[SOURCE INFORMATION Boundary: Start]

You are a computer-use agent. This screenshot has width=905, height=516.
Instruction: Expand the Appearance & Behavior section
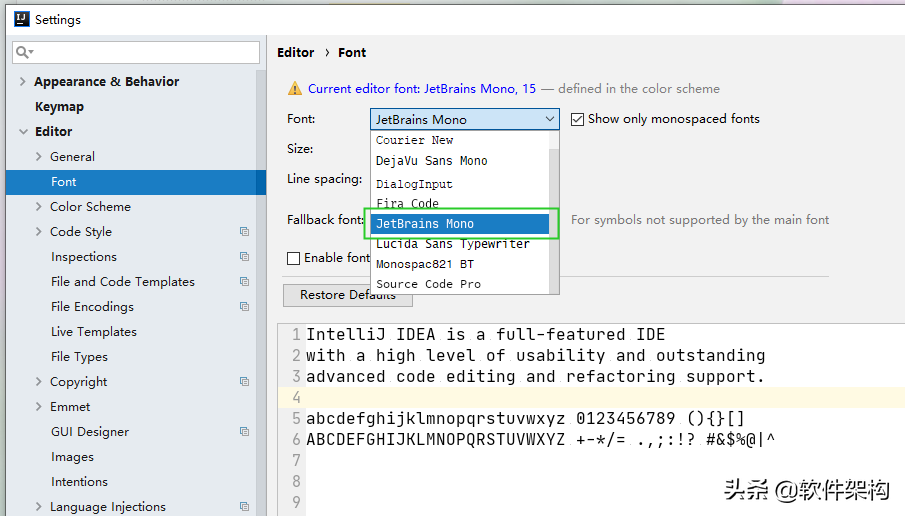[x=23, y=82]
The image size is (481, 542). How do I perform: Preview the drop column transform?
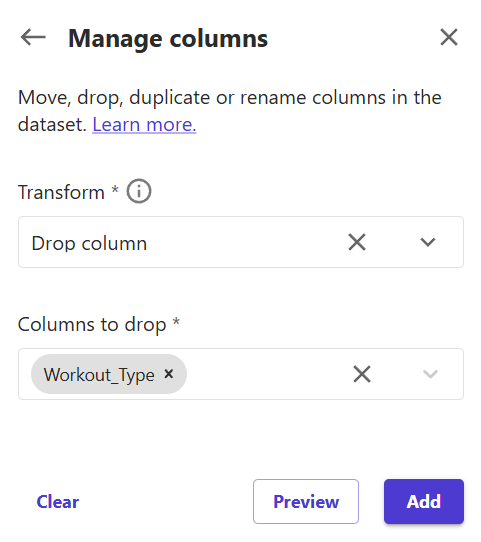tap(306, 501)

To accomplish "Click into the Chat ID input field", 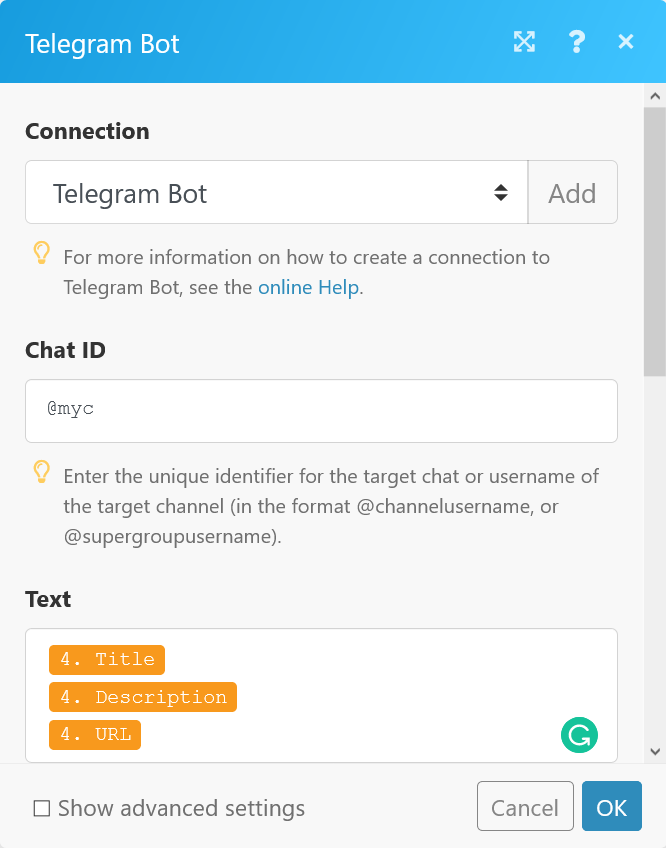I will pyautogui.click(x=321, y=411).
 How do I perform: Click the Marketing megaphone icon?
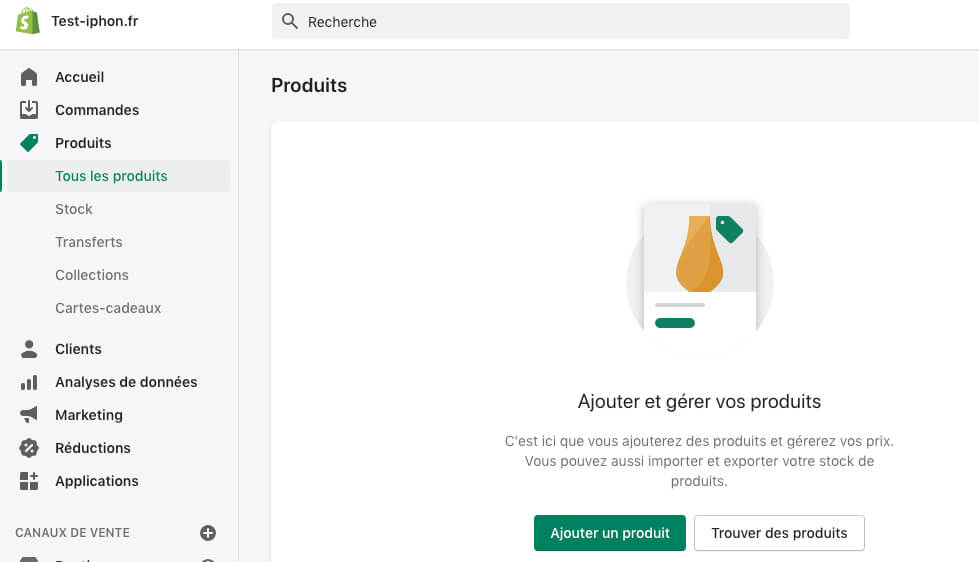tap(29, 415)
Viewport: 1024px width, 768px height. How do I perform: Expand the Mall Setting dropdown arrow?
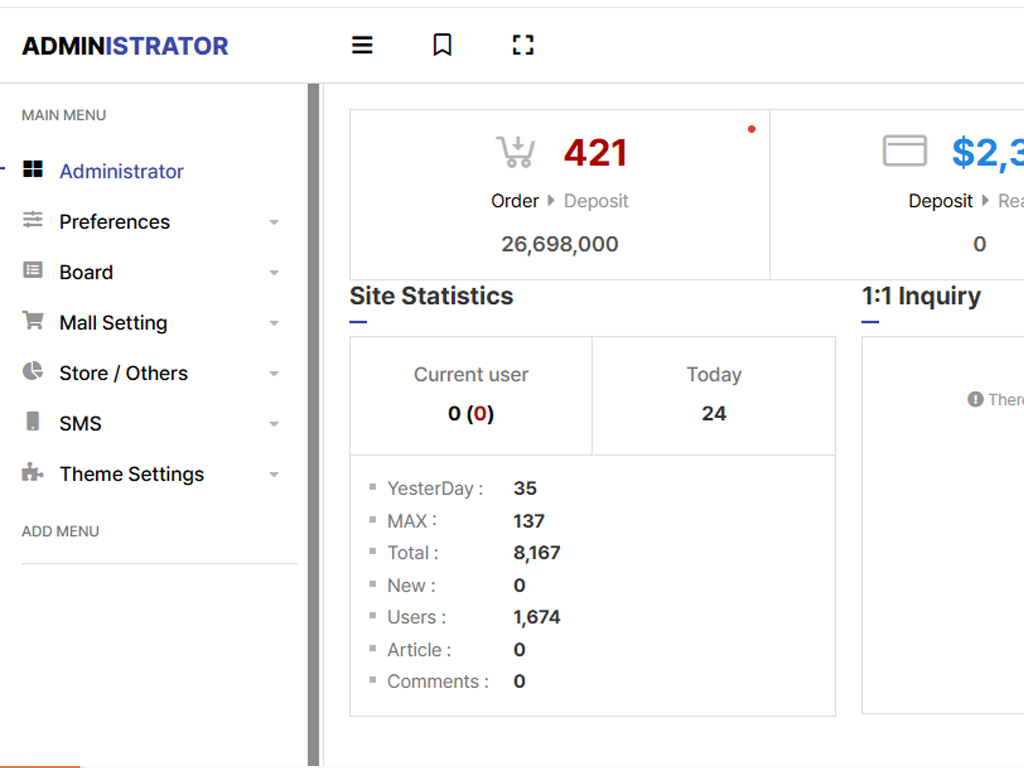click(274, 324)
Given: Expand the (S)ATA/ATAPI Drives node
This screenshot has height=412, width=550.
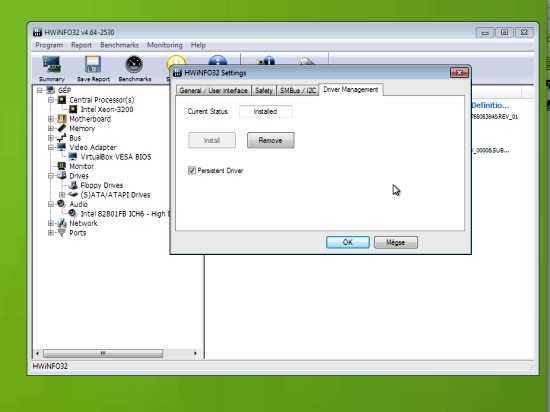Looking at the screenshot, I should pyautogui.click(x=62, y=195).
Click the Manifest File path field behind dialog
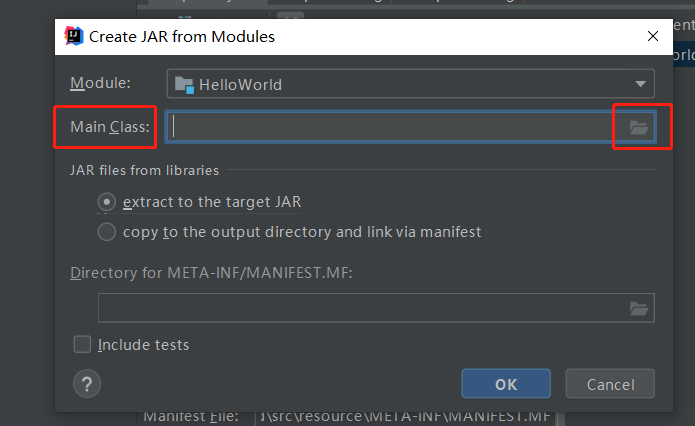This screenshot has height=426, width=695. pyautogui.click(x=406, y=417)
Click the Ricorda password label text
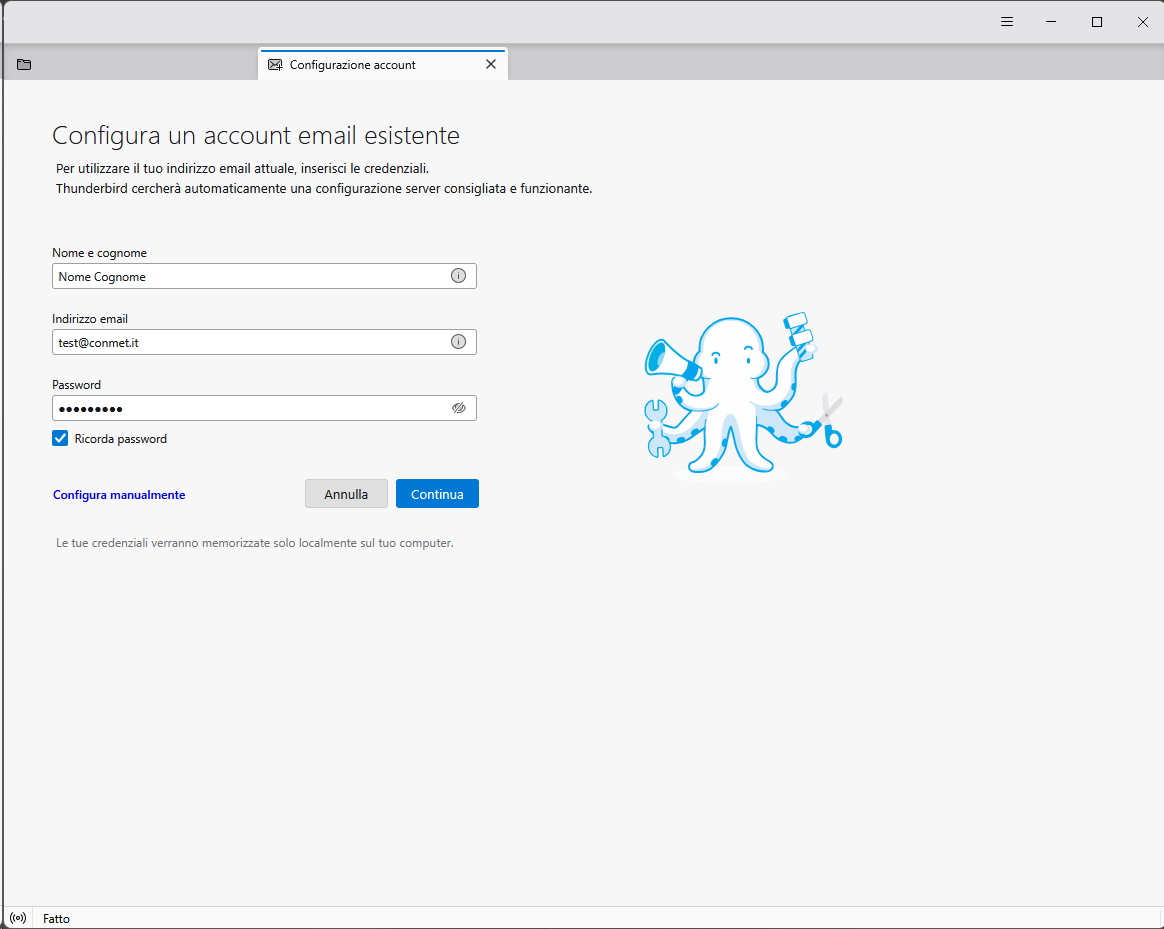 [120, 439]
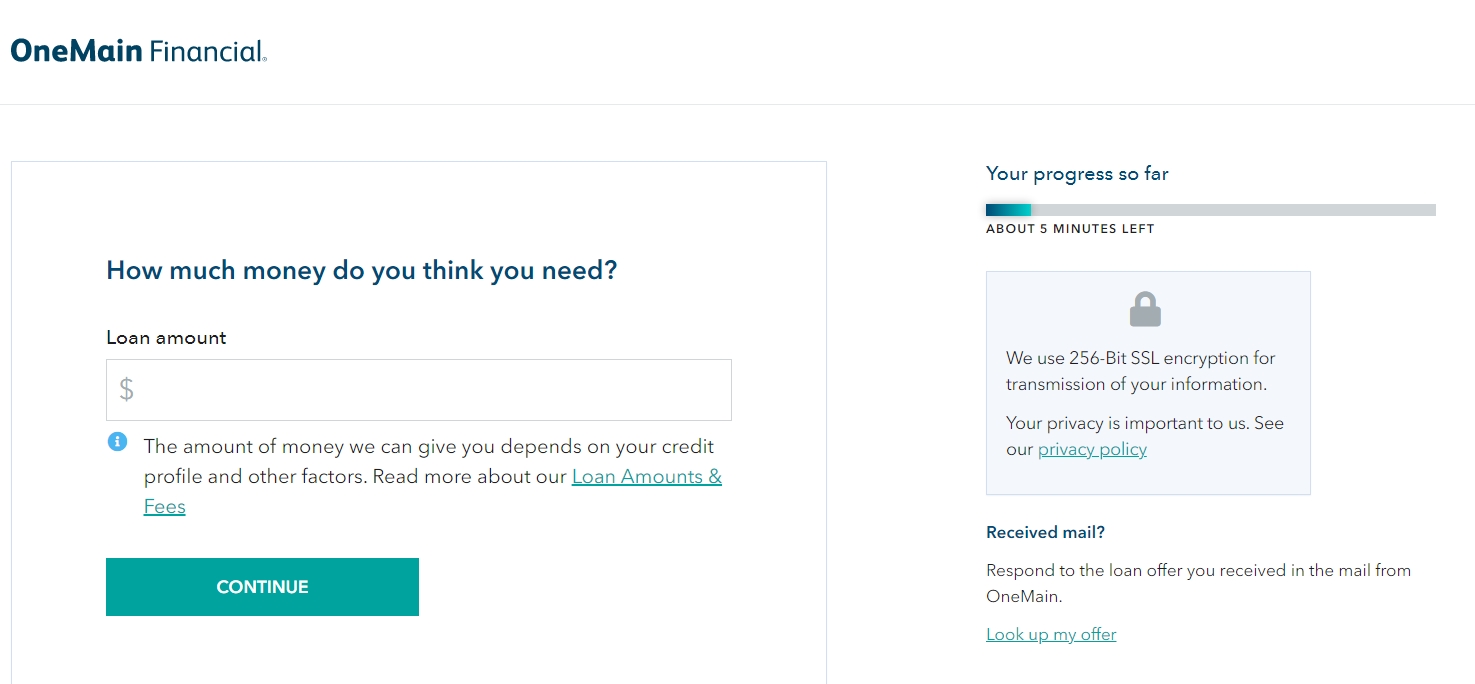The image size is (1475, 684).
Task: Click the SSL encryption notice box
Action: [x=1147, y=383]
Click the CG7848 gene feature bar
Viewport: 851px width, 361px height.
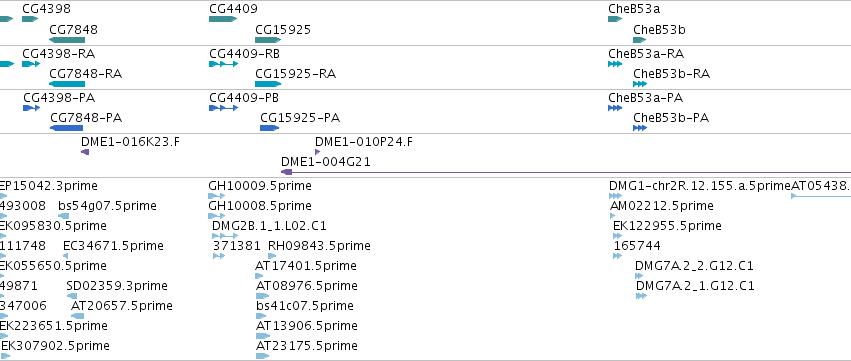click(67, 40)
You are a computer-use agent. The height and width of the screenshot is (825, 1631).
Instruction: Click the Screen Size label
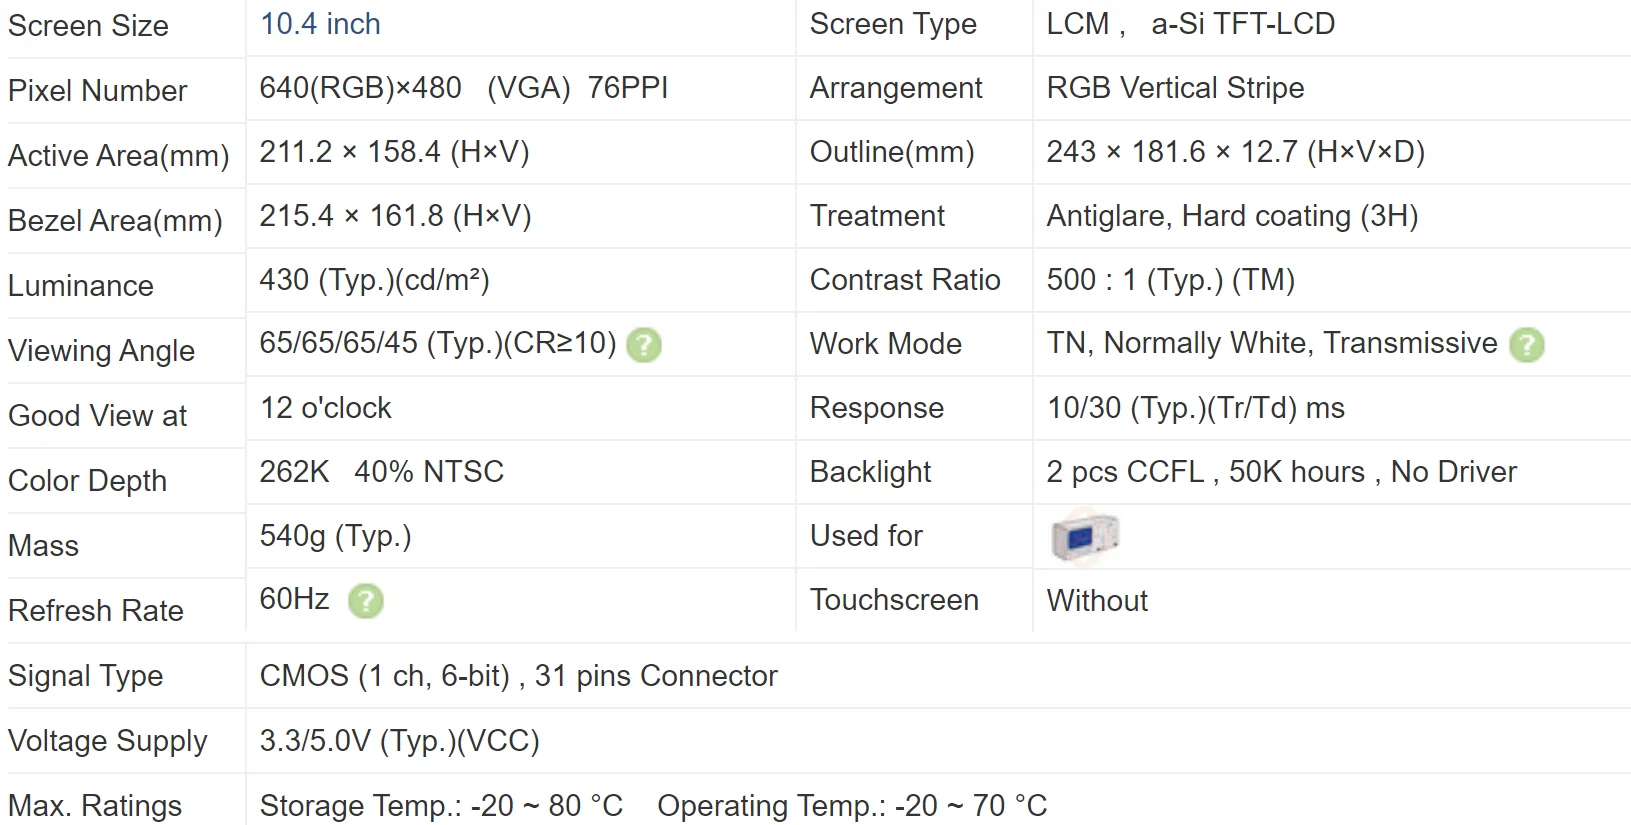pos(88,26)
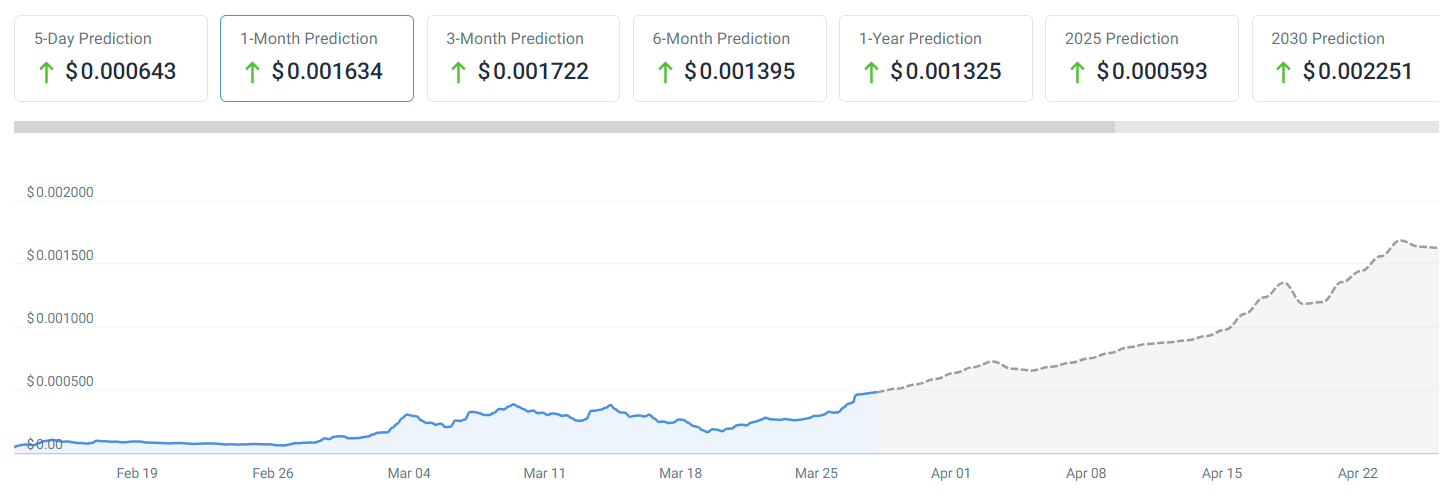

[SOURCE INFORMATION Boundary: End]

:: TASK PROMPT ::
Please show the lines in the entries above that hold the string "agent".

:: SOLUTION FOR THIS TASK ::
You are a computer-use agent. This screenshot has width=905, height=516.
You are a computer-use agent. The height and width of the screenshot is (825, 1631).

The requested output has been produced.